[Dataset entries]
- Opening Delimiter -

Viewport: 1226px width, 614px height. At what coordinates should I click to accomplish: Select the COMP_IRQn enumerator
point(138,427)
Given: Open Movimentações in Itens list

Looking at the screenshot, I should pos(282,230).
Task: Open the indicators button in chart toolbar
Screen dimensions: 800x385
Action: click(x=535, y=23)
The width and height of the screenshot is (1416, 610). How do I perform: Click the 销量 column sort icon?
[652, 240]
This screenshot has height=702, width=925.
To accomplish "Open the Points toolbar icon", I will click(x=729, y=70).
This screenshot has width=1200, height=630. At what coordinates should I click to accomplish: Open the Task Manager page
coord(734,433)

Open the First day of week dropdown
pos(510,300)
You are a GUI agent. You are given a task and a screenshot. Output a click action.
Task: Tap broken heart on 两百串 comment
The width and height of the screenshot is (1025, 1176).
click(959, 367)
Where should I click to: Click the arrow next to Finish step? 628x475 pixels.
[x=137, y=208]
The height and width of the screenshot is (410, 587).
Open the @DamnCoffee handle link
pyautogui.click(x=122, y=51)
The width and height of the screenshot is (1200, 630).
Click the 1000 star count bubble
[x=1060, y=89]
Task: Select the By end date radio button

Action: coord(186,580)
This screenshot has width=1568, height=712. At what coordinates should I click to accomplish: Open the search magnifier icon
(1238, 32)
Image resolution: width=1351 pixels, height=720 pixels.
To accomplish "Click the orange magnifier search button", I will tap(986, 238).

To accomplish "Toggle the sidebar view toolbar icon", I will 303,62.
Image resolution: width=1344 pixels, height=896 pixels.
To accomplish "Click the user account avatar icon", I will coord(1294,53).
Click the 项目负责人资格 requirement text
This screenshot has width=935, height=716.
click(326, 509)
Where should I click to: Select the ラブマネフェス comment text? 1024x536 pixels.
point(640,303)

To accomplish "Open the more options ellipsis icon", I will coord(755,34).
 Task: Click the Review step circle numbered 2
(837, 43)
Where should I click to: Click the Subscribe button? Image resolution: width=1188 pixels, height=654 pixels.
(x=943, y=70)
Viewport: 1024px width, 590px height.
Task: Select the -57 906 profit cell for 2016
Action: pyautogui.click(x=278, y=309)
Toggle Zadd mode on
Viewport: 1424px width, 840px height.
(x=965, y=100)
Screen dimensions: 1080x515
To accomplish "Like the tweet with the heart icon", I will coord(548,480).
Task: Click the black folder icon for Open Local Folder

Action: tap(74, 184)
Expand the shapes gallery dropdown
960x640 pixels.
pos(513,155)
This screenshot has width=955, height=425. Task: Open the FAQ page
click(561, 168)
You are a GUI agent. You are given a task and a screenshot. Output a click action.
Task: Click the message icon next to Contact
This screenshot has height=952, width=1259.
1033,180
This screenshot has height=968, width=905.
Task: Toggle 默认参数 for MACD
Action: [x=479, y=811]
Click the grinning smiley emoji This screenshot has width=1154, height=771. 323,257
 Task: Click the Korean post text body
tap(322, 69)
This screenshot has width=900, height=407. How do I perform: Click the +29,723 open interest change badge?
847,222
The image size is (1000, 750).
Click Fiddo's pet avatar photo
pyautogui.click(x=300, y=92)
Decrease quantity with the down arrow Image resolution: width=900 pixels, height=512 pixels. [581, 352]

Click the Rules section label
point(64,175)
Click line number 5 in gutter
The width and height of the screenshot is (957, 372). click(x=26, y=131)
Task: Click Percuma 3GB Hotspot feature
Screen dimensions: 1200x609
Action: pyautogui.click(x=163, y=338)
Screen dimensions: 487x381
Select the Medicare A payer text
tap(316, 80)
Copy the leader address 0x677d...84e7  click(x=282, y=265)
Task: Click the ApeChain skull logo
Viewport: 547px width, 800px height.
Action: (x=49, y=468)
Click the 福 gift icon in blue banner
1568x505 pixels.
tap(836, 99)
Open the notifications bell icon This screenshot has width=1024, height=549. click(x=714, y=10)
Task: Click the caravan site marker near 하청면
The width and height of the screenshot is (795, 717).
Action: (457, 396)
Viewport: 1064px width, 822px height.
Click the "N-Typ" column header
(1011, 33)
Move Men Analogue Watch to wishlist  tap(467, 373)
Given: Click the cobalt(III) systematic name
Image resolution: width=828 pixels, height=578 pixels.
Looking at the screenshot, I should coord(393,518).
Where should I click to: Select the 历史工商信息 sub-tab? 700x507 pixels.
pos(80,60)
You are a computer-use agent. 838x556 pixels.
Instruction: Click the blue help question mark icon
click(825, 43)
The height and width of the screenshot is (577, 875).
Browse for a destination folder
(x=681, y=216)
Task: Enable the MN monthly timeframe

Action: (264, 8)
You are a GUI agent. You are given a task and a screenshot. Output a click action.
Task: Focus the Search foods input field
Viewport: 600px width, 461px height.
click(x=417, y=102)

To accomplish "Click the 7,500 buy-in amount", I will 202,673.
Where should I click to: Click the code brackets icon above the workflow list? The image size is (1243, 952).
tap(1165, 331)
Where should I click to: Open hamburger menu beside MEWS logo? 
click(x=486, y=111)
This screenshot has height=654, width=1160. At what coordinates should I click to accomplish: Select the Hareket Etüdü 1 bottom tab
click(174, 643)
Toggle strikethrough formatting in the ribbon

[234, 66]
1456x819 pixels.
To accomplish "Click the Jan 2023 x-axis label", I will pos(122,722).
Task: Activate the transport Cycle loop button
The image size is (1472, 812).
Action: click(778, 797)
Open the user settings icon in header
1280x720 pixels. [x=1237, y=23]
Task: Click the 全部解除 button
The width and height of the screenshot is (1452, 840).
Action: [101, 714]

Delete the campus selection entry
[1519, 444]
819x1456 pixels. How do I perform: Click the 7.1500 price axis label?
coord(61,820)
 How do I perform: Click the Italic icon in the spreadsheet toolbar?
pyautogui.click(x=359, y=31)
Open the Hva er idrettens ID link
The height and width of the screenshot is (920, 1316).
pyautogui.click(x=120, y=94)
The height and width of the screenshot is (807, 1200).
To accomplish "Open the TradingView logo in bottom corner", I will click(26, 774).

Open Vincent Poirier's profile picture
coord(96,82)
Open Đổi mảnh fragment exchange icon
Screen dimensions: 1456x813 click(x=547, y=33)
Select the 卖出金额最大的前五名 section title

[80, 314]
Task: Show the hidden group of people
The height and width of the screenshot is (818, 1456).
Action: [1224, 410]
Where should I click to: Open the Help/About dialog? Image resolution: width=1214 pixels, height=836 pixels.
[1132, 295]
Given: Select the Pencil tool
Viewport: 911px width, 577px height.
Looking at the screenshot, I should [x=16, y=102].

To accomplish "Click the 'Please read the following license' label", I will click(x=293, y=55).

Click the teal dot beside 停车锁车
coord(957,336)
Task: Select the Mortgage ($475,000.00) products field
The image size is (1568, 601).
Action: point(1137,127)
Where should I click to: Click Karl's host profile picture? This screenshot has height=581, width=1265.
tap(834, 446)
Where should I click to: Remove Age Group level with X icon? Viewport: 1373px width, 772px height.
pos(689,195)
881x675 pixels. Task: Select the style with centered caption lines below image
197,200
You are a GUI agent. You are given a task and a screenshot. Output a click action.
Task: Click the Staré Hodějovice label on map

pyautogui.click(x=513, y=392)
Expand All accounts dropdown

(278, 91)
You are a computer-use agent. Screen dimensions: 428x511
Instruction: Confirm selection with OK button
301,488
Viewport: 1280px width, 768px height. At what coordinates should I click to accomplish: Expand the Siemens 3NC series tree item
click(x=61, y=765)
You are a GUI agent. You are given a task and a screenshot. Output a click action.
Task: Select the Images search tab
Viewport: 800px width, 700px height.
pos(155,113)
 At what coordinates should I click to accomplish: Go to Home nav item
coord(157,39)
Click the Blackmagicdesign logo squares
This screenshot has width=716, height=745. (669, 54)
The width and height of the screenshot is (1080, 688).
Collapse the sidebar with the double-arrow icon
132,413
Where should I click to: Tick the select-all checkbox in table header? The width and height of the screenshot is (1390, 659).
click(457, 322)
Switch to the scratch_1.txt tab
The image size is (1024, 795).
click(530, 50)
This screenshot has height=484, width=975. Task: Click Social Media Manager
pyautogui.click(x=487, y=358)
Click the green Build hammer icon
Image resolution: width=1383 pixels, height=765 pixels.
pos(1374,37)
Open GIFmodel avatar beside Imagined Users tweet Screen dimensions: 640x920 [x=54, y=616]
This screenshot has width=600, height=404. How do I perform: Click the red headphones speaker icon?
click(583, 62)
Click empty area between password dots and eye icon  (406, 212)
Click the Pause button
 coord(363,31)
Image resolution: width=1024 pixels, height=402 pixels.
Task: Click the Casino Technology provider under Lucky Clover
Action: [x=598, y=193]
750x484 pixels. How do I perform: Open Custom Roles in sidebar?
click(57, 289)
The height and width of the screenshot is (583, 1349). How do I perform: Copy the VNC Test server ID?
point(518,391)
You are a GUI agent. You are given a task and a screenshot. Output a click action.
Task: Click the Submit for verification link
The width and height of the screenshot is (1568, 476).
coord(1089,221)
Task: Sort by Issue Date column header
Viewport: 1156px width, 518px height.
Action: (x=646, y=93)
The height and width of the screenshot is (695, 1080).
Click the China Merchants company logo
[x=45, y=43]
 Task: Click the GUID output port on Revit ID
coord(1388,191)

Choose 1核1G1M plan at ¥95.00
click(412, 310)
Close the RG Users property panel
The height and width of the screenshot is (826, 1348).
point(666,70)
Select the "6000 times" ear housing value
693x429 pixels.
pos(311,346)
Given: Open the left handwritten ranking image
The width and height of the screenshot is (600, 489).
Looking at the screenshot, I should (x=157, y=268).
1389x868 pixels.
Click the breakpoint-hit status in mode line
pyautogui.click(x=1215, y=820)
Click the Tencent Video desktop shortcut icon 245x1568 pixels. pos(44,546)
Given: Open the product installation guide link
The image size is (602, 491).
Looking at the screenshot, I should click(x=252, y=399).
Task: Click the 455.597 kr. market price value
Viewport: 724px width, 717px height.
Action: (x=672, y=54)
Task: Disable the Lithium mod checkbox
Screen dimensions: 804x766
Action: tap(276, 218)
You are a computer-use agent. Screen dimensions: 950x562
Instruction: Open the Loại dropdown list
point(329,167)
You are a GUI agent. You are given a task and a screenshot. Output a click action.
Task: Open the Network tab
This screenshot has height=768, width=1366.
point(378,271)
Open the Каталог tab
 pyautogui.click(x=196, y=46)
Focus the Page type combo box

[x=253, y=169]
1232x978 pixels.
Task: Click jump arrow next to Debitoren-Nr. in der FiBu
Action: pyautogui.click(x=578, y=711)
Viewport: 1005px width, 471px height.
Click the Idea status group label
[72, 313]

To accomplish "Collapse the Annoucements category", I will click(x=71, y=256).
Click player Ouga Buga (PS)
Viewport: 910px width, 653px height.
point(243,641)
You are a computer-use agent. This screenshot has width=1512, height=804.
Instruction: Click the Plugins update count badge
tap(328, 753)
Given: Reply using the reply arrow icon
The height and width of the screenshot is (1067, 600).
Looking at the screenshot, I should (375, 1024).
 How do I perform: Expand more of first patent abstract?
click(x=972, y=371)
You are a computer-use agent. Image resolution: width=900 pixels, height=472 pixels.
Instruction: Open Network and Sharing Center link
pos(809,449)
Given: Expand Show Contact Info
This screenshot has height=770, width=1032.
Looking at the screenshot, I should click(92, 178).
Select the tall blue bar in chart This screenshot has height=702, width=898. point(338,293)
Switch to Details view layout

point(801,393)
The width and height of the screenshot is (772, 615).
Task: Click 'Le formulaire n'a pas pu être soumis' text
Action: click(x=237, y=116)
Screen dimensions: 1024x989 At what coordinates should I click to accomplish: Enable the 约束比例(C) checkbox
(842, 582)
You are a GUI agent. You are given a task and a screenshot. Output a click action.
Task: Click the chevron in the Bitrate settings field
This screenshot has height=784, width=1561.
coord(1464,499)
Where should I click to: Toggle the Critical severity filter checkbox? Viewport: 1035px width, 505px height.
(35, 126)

- Closing Delimiter -

> _TASK TO CARRY OUT_
What lines in the data include the string "Contact"? Copy each one.

> _YOUR RESPONSE_
Task: Click the message icon next to Contact
Given: Expand Show Contact Info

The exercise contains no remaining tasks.